▸ **Task objective**: Look through the entries that follow and count the lines with the word "Type". The reply is that number alone.

▸ **Excerpts from a dataset**:
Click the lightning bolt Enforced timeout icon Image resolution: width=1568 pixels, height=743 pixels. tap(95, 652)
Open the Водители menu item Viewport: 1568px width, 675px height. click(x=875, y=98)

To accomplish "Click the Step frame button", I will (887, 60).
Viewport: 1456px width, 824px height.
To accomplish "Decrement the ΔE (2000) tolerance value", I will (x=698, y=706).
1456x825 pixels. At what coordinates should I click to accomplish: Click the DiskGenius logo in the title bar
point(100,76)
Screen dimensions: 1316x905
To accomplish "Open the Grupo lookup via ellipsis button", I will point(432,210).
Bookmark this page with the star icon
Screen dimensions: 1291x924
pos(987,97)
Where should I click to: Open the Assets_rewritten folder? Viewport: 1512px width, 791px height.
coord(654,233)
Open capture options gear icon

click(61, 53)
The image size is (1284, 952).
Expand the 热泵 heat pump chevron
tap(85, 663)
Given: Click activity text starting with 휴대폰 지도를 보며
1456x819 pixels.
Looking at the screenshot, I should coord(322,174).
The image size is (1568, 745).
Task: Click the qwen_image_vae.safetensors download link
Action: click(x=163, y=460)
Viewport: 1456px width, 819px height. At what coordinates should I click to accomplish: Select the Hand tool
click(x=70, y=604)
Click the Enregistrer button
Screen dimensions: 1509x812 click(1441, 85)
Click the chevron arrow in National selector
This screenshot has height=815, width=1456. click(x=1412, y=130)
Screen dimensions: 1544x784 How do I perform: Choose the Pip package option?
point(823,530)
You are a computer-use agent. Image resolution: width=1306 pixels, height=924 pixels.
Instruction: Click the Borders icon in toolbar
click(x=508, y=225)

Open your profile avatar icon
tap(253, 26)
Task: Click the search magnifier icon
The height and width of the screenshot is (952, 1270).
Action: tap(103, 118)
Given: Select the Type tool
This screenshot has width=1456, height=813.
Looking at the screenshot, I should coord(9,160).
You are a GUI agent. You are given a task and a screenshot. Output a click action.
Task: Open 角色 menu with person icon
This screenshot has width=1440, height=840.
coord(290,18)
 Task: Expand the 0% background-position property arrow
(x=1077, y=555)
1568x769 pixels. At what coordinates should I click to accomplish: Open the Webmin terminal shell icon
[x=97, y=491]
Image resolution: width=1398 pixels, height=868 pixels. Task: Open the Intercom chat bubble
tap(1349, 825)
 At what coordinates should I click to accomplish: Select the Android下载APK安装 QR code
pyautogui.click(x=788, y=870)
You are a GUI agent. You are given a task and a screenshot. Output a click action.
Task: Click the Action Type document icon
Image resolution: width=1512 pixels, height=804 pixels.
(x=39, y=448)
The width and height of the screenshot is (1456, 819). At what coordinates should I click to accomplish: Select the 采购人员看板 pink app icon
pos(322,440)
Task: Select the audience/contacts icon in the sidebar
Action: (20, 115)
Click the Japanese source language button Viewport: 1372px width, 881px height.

▸ **Result of this exercise**: 2